Work to do = Copy out the rows below exactly as they appear, line for line.

Records provided =
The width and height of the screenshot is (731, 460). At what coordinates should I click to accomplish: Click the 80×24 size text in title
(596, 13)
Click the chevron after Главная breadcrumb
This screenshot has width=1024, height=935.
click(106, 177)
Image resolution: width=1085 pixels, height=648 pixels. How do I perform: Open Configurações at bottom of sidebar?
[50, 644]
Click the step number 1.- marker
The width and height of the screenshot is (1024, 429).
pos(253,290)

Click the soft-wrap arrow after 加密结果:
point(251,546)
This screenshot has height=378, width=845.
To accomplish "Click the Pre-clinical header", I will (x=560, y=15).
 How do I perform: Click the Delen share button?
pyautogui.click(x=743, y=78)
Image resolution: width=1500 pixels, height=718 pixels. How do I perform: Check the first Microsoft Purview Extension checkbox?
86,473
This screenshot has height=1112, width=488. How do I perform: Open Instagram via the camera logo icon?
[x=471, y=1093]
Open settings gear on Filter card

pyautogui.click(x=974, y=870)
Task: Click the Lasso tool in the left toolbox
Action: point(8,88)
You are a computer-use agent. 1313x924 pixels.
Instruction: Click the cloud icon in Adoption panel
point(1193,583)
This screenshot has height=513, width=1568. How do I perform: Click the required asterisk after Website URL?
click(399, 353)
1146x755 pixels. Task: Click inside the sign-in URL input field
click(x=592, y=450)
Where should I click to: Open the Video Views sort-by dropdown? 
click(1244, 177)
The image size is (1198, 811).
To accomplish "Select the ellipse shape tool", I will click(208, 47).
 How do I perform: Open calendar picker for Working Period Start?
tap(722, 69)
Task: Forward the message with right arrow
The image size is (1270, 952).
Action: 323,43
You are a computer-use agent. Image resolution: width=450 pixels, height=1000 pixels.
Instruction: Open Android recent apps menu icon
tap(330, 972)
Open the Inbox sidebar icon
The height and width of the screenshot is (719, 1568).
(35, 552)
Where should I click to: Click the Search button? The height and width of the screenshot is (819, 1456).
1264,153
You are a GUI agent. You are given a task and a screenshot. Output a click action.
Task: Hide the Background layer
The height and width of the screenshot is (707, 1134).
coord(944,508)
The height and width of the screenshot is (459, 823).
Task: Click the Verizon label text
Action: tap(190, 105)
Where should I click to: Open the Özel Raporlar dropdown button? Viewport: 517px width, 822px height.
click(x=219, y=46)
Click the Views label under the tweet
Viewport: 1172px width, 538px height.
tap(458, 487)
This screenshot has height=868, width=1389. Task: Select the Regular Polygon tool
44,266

Written response =
The width and height of the screenshot is (731, 460). At what coordinates should I click to accomplish: Click the 80×24 size text in title
(596, 13)
Click the chevron after Главная breadcrumb
This screenshot has width=1024, height=935.
click(106, 177)
Image resolution: width=1085 pixels, height=648 pixels. How do I perform: Open Configurações at bottom of sidebar?
[50, 644]
Click the step number 1.- marker
The width and height of the screenshot is (1024, 429).
pos(253,290)

Click the soft-wrap arrow after 加密结果:
point(251,546)
This screenshot has height=378, width=845.
To accomplish "Click the Pre-clinical header", I will (x=560, y=15).
 How do I perform: Click the Delen share button?
pyautogui.click(x=743, y=78)
Image resolution: width=1500 pixels, height=718 pixels. How do I perform: Check the first Microsoft Purview Extension checkbox?
86,473
This screenshot has height=1112, width=488. How do I perform: Open Instagram via the camera logo icon?
[x=471, y=1093]
Open settings gear on Filter card

pyautogui.click(x=974, y=870)
Task: Click the Lasso tool in the left toolbox
Action: point(8,88)
You are a computer-use agent. 1313x924 pixels.
Instruction: Click the cloud icon in Adoption panel
point(1193,583)
This screenshot has height=513, width=1568. How do I perform: Click the required asterisk after Website URL?
click(399, 353)
1146x755 pixels. Task: Click inside the sign-in URL input field
click(x=592, y=450)
Where should I click to: Open the Video Views sort-by dropdown? 
click(1244, 177)
The image size is (1198, 811).
To accomplish "Select the ellipse shape tool", I will click(208, 47).
 How do I perform: Open calendar picker for Working Period Start?
tap(722, 69)
Task: Forward the message with right arrow
The image size is (1270, 952).
Action: 323,43
You are a computer-use agent. Image resolution: width=450 pixels, height=1000 pixels.
Instruction: Open Android recent apps menu icon
tap(330, 972)
Open the Inbox sidebar icon
The height and width of the screenshot is (719, 1568).
(35, 552)
Where should I click to: Click the Search button? The height and width of the screenshot is (819, 1456).
1264,153
You are a GUI agent. You are given a task and a screenshot. Output a click action.
Task: Hide the Background layer
The height and width of the screenshot is (707, 1134).
coord(944,508)
The height and width of the screenshot is (459, 823).
Task: Click the Verizon label text
Action: tap(190, 105)
Where should I click to: Open the Özel Raporlar dropdown button? Viewport: 517px width, 822px height.
click(x=219, y=46)
Click the Views label under the tweet
Viewport: 1172px width, 538px height.
tap(458, 487)
This screenshot has height=868, width=1389. Task: Select the Regular Polygon tool
44,266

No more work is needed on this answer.